The rehearsal process is almost a blur at this point--it's a huge four-act play with dazzling leaps of the imagination. A large part of the action is seen through the memory and dreams of a mentally damaged woman who harbors a family secret. Dad is in a POW camp, and in Cleo's jumbled imagination Abbott and Costello and the Wizard of Oz blur with her parents and siblings. We had a lot of ground to cover and the cast worked hard to get to the meat of the language and characters. In the middle of all this work one of our actors lost her mother, and that added to what she was dealing with in the process. But it all came together right at the end, when it needed to.

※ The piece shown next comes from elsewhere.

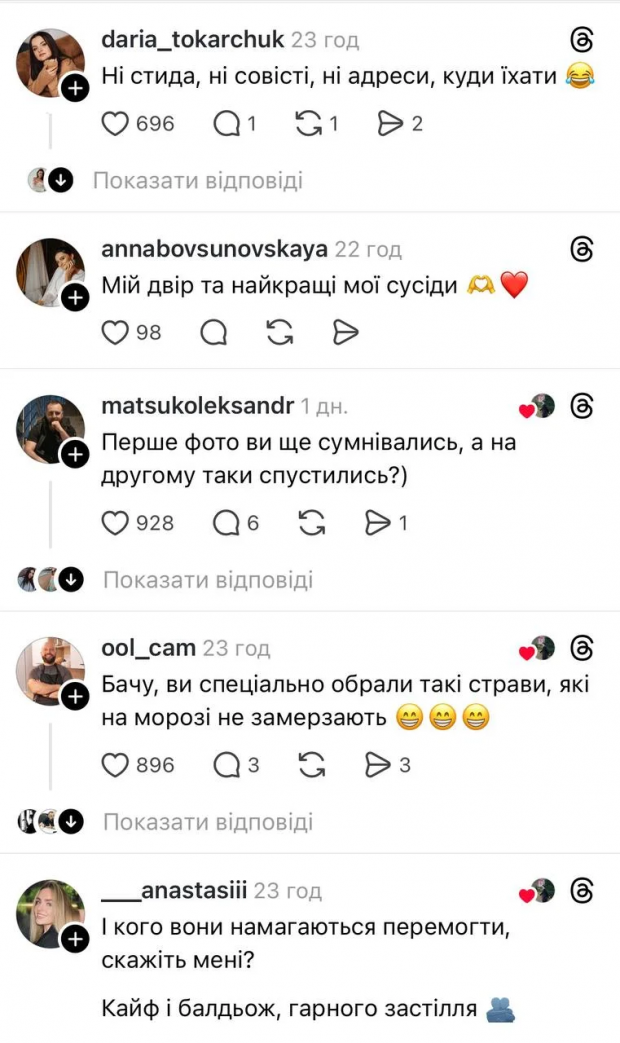Reply to matsukoleksandr's comment with 6 replies
Screen dimensions: 620x1043
click(228, 523)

Steven had a lot of wonderful sound cues, and Chris Peterson did a wonderful job with video projections that play at moments in the background. All of the technical elements came together at the last moment--Steven and Erin were wonderful, hard-working and supportive. We were so fortunate to have them here. In the end I had the wonderful experience of watching this moving story told with the skill, creativity and grace I had dreamed of for a year. I've been a fan of Steven's writing and Erin's acting for some time and I'm as big a fan of them as people.

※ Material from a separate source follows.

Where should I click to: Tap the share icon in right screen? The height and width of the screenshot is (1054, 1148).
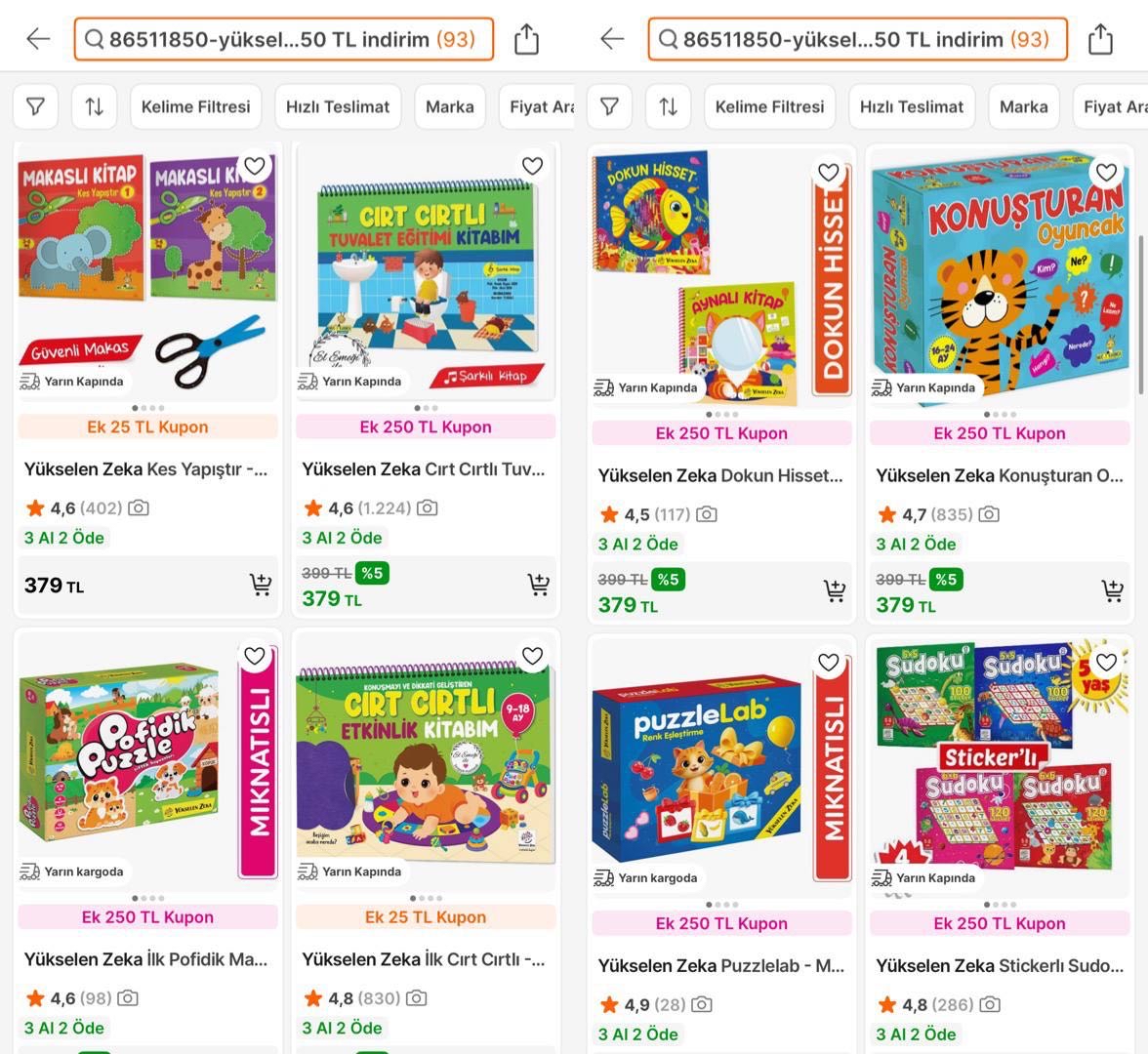[x=1099, y=39]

You can see a review of the play here:
http://www.desmoinesregister.com/article/20090609/ENT/90609014/1047/ENT01

ME: Finally, what differences and similarities are you finding between Iowa audiences and NYC audiences? Is Des Moines going to become a great indie theater outpost?

Similarities first - they all love theatre. They are excited about it and want to get involved in it. But that's really it.

Differences - night and day to me. The audiences here are passionate and excited about the work they do and see. In NYC there was a feeling, I thought, of "Been there, done that" for most shows I would go to. Here people are so excited about the work they can't wait to jump in and learn themselves. And many of them have been through the NYC ringer and returned home to Iowa. I mean, how many people do you know who are actually from NYC? Lots of them come from Iowa. We're hoping to provide a place so they don't have to go back.

The main thing is - here you can make a living doing your work if you work like you did in NYC. And people other than your colleagues, friends, and family will come see your work - and not to "support you" but because they really want to see it. I've met some of the most brilliant artists living out here - and also, they're a hell of a lot nicer!

Indie Theater Outpost - you betcha! We've got our own theatre now, so that's what we're filling it with. Come and do a show with us - spend some time in DSM!